- Moero 6!! Shin Moero!! Pro Yakyuu
- Developer: Jaleco
- Publisher: Jaleco
- Platform: Family Computer
- Release: JP: July 13, 1989;
- Genre: Sports simulation
- Modes: Single-player, multiplayer

= Shin Moero!! Pro Yakyū =

1989 video game

Shin Moero!! Pro Yakyū (新・燃えろ！！プロ野球) is a traditional baseball simulation video game released for the Family Computer in 1989 exclusively in Japan.

==Gameplay==
This game is drastically different from the Japanese version of Bases Loaded II: The Second Season.

While the controls are nearly identical to Bases Loaded II, the camera angles are different for fielding. Graphics also look more realistic and more advanced due to the enhanced engine used to make this game. There are three statistics for the biorhythms: P-Physical, S-Sensitivity, and I-Intellectual. They affect the player in ways that can only be mentioned while playing him on the screen. Positive numbers indicate that the player is better at one of the statistics. Negative numbers mean the player is doing poorly at one of the statistics. Zero is considered to be critical and indicates the statistic is a breaking point. Regular abilities are boosted by positive numbers (in addition to playing above his usual skill level) while negative numbers mean that a player will not play up to his potential.

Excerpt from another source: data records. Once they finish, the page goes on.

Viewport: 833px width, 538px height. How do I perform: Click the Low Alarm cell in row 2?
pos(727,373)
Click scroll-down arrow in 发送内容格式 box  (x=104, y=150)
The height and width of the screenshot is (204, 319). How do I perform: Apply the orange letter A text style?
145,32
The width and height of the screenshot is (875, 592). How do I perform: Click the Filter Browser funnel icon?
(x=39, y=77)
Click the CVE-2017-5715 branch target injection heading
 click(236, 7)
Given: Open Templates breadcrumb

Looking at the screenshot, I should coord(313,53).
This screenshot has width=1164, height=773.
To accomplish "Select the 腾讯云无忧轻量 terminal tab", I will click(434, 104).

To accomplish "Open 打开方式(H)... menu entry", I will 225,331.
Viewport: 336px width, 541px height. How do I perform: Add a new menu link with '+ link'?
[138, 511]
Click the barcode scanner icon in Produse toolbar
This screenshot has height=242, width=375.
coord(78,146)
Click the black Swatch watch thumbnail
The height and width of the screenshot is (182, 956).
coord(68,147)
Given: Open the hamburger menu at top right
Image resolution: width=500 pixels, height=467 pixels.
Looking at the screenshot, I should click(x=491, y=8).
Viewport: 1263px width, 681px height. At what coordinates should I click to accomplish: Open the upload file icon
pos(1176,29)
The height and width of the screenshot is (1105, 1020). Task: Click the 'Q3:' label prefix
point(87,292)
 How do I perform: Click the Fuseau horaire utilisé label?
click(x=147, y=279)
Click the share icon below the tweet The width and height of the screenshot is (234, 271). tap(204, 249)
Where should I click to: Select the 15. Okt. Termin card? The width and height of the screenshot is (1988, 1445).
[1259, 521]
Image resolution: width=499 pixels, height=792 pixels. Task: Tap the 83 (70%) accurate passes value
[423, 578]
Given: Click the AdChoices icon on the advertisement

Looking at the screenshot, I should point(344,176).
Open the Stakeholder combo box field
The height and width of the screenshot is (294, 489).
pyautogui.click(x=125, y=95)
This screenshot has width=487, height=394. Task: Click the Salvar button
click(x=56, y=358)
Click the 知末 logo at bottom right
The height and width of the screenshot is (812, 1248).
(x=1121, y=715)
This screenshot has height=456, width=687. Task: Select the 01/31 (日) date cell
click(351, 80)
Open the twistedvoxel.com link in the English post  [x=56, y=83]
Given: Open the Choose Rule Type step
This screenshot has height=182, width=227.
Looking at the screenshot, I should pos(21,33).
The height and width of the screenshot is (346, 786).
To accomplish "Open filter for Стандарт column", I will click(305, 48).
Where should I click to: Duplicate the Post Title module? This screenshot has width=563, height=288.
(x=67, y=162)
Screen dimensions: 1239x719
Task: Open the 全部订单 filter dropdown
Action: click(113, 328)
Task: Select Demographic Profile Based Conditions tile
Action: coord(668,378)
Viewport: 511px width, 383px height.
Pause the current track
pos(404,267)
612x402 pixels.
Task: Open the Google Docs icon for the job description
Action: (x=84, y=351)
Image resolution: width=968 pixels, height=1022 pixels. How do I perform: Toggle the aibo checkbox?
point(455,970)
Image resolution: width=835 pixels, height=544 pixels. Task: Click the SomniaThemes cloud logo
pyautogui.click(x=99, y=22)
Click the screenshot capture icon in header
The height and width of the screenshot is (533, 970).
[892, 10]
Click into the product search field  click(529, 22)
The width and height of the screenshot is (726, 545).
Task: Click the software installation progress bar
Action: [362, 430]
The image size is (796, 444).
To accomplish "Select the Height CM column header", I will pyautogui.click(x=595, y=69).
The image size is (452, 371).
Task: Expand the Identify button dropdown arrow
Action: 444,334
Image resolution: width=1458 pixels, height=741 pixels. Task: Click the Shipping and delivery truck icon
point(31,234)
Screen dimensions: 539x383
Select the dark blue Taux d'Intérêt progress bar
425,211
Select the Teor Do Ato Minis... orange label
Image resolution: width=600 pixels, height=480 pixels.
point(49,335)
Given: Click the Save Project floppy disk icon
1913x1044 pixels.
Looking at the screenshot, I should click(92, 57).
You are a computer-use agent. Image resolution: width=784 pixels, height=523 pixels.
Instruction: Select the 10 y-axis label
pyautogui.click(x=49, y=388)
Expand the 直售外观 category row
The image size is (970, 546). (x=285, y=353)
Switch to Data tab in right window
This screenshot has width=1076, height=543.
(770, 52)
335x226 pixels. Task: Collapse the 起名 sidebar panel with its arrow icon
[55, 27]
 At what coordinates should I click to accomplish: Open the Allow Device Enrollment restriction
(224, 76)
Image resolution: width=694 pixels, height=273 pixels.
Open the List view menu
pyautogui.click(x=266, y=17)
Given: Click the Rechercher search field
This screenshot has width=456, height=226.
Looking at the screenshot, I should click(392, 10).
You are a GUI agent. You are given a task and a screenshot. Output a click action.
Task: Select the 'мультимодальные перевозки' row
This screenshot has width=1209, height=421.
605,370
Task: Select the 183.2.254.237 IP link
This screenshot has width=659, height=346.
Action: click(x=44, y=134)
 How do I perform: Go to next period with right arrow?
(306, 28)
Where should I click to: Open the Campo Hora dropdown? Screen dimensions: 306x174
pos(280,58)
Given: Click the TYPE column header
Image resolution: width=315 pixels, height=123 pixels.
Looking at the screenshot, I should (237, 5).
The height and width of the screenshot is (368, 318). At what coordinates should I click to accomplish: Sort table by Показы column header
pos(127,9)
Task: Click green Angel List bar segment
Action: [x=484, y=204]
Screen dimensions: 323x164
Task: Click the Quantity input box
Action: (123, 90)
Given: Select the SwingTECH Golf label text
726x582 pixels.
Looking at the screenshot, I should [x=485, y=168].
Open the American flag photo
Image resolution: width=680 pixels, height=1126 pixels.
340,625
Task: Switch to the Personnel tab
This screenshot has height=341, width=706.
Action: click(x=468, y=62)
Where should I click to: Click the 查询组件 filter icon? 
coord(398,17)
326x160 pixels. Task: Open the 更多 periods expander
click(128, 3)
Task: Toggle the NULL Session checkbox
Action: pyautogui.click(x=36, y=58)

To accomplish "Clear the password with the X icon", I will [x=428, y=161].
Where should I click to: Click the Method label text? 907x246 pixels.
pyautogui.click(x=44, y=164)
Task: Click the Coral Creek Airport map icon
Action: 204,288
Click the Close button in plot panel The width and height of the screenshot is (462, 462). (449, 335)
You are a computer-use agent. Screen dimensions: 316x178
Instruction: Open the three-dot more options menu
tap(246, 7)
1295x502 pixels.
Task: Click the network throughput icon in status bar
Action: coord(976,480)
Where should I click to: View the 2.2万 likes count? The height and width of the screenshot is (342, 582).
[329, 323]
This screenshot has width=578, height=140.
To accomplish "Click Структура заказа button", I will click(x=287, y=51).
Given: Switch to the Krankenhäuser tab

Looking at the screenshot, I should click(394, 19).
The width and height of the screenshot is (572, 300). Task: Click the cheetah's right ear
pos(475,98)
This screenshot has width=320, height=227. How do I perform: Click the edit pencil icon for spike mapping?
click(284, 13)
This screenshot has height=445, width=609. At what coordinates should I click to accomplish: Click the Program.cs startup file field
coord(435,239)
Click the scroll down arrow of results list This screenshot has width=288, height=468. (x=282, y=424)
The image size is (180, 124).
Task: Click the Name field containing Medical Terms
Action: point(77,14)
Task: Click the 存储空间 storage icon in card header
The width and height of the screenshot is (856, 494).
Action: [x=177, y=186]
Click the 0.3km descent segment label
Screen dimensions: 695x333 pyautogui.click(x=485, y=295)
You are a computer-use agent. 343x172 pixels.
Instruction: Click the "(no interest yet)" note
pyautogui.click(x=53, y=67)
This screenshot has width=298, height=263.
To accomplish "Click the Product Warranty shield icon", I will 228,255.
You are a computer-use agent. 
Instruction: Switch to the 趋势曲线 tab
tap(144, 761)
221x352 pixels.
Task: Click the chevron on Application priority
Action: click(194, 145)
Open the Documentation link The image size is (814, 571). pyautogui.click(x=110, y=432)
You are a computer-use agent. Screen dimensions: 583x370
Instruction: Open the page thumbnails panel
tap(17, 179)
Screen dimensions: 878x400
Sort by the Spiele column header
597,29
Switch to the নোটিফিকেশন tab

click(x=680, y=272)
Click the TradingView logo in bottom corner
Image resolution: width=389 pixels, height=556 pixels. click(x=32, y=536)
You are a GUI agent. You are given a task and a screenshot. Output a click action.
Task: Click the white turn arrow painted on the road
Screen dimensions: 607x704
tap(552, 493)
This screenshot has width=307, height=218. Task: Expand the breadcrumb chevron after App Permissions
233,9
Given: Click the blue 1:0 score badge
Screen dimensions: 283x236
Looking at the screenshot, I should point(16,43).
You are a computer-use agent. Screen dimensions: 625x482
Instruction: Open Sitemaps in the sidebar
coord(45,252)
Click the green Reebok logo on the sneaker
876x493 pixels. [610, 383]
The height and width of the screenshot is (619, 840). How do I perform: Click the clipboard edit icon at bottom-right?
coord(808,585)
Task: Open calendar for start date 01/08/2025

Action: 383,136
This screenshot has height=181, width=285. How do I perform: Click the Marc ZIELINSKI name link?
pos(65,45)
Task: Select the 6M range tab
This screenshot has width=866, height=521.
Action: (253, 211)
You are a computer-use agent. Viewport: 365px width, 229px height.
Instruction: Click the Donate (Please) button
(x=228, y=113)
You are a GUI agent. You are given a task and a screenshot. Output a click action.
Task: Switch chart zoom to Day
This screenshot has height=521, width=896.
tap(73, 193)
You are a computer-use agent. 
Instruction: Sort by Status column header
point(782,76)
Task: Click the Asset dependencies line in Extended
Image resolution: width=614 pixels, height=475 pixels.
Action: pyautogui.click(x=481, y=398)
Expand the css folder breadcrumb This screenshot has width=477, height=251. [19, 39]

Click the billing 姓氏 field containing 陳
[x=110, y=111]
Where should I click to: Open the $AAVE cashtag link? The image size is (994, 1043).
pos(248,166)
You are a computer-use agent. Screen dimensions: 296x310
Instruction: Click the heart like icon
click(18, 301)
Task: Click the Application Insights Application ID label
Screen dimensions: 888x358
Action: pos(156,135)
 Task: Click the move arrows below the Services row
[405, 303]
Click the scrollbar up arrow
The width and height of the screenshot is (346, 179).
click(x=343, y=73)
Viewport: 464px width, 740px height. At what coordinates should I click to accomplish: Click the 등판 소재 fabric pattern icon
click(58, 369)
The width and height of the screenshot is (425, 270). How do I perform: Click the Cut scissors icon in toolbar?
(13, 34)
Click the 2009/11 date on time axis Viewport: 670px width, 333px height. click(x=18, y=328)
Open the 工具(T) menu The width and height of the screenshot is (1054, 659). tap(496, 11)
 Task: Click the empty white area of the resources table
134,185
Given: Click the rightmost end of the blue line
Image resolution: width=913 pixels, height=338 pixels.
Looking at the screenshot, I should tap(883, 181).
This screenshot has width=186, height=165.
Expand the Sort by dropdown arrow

Each team has a letter of the Latin alphabet associated with their name. It is assumed that each letter of the alphabet corresponds to a certain Nippon Professional Baseball league team. There are two leagues: the Western League (whose coast is the Sea of Japan) and the Pacific League (which has their teams based around the Pacific Ocean coast of the east). Each league co-responds to one of Japan's two major coastlines.